Des Semaines d’Orléans à la Salle Cortot : un demi-siècle de modernité musicale ravivé par le Fonds Galaxie-Y

Des Semaines d’Orléans à la Salle Cortot : un demi-siècle de modernité musicale ravivé par le Fonds Galaxie-Y - Critique sortie
Les pianistes Chae-Um Kim et Chi-Ho Han. © Jenny Faugerat

Publié le 13 décembre 2024 - N° 328

À l’initiative de Françoise Thinat et du Fonds de dotation Galaxie-Y, un double hommage est rendu à Pierre Boulez et à Jean-Étienne Marie, fondateur en 1968 des Semaines internationales de musique d’Orléans. Dans le cadre idéal de la Salle Cortot, les pianistes Chi-Ho Han et Chae-Um Kim jouent des pièces-jalons de Boulez, Stravinsky et Didier Rotella.

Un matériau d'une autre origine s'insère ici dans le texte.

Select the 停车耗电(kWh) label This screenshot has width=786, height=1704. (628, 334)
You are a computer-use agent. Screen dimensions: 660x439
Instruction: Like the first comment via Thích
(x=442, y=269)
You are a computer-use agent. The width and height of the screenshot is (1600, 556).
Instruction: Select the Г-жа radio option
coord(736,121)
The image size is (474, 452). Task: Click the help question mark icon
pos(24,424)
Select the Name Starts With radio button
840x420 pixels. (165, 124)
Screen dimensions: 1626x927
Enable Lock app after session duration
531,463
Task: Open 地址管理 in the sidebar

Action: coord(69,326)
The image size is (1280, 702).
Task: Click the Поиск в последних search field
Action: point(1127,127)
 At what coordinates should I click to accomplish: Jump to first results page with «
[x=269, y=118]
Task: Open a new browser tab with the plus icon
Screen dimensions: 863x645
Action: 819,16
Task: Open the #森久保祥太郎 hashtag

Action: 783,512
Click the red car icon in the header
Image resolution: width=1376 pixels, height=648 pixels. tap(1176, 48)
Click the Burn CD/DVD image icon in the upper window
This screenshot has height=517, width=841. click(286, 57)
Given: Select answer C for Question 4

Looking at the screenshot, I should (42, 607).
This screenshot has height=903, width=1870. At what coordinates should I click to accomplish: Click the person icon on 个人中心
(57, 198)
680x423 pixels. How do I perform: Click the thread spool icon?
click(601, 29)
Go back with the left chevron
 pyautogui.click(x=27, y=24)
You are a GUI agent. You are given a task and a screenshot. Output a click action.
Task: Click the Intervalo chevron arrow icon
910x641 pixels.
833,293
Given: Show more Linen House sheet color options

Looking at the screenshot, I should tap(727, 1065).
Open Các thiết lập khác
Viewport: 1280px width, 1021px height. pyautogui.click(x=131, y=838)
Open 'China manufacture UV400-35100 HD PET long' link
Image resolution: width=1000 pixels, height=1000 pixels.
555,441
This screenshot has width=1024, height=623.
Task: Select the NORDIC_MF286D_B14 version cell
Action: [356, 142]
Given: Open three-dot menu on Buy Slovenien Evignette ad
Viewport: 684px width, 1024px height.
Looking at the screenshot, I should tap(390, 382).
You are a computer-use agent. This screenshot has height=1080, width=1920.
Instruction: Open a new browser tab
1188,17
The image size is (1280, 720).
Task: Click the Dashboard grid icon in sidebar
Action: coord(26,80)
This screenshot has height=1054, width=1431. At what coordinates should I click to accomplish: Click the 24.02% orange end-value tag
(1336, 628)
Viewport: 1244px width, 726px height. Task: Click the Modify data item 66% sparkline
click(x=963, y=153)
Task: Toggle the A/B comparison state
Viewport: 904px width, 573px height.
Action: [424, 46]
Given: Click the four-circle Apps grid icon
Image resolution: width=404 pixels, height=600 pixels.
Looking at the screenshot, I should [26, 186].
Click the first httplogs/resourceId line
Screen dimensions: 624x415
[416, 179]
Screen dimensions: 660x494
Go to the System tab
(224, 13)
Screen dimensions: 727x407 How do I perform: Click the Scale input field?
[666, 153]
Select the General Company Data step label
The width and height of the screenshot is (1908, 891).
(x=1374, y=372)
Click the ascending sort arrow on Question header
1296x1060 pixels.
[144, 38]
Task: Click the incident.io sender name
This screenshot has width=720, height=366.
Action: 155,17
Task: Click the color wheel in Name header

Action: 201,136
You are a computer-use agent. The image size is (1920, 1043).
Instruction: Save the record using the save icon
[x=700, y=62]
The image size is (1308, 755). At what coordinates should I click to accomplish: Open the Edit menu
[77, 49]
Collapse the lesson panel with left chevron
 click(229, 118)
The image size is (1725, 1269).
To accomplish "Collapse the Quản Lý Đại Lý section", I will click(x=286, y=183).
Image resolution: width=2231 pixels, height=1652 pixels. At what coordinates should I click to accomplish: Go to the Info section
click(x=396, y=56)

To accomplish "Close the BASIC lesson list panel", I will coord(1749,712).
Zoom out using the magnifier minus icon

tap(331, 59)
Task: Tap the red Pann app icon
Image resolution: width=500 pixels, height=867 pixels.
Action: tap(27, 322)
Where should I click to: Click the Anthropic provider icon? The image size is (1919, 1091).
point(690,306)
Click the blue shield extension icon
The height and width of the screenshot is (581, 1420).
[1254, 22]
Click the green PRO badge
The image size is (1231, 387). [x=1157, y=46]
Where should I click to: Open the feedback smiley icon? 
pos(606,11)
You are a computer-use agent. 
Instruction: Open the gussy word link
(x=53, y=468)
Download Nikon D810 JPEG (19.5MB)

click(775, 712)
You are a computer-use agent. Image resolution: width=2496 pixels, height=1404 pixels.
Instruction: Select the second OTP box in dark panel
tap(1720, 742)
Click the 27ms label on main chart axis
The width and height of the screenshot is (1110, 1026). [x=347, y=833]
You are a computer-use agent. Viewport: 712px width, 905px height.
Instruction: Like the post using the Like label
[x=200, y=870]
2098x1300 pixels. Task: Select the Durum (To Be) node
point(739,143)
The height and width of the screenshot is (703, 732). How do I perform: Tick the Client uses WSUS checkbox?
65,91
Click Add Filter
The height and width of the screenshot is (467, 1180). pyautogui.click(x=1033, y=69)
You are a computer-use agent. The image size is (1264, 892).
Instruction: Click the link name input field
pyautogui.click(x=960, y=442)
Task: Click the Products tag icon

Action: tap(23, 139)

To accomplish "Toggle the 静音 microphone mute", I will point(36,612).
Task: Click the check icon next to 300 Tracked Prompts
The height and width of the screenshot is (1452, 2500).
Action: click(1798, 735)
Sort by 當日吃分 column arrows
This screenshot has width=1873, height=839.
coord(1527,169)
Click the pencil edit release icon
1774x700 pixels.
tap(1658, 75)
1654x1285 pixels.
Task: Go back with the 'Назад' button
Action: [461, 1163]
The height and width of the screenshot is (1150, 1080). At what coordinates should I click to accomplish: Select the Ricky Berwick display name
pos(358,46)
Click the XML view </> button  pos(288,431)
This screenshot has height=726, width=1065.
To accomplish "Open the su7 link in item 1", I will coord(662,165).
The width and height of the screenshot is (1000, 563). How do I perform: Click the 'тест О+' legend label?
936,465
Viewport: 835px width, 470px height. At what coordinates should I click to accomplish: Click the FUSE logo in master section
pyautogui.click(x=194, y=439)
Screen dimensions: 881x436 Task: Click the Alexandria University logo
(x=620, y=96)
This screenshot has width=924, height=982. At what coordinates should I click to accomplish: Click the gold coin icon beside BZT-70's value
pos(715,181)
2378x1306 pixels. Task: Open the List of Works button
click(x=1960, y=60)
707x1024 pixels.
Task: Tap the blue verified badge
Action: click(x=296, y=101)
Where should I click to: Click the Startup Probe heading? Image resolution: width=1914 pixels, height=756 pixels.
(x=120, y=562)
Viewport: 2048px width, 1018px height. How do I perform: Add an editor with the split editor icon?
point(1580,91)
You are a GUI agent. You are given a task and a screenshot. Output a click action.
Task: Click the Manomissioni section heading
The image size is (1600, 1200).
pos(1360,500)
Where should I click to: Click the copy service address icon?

La modernité n’est pas le propre d’une époque. C’est plutôt le résultat d’une pensée, d’un goût pour l’invention. La musique est moderne quand les musiciens inventent. À ce jeu, Pierre Boulez, quoiqu’il serait bientôt centenaire, demeure absolument moderne. Certaines pièces portent même en elles quelque chose de proprement révolutionnaire et c’est le cas des Structures, livre I que programme pour ce concert-hommage le Fonds de dotation Galaxie-Y. De l’aveu même des deux jeunes interprètes choisis par Françoise Thinat – tous deux lauréats du Concours international de piano d’Orléans –, le défi que constitue une telle œuvre reste immense. « Quand j’ai découvert la partition, j’ai d’abord ressenti une grande frustration car tout y semble absolument imprévisible, reconnaît Chi-Ho Han. Mais c’est ainsi que naît la structure. C’est vraiment un langage en soi, qui ouvre de nouvelles perspectives à la musique ». Familière de la musique de Boulez, Chae-Um Kim le confirme : « C’est une œuvre radicale, qui n’a pas beaucoup d’équivalent. Difficile d’imaginer qu’à partir de là, Boulez arrive un jour à Sur Incises ! Il y a là une exigence de rationalité, et pour les interprètes une nécessité de jouer exactement ce que le compositeur a écrit ». Du reste, Pierre Boulez lui-même avait conscience de ce que son œuvre, composée « à la limite du pays fertile » disait-il en citant Paul Klee, pouvait avoir d’aride. À John Cage et David Tudor, qui envisagent de donner l’œuvre aux États-Unis, il conseillera de se préparer « quelques cachets d’aspirine ».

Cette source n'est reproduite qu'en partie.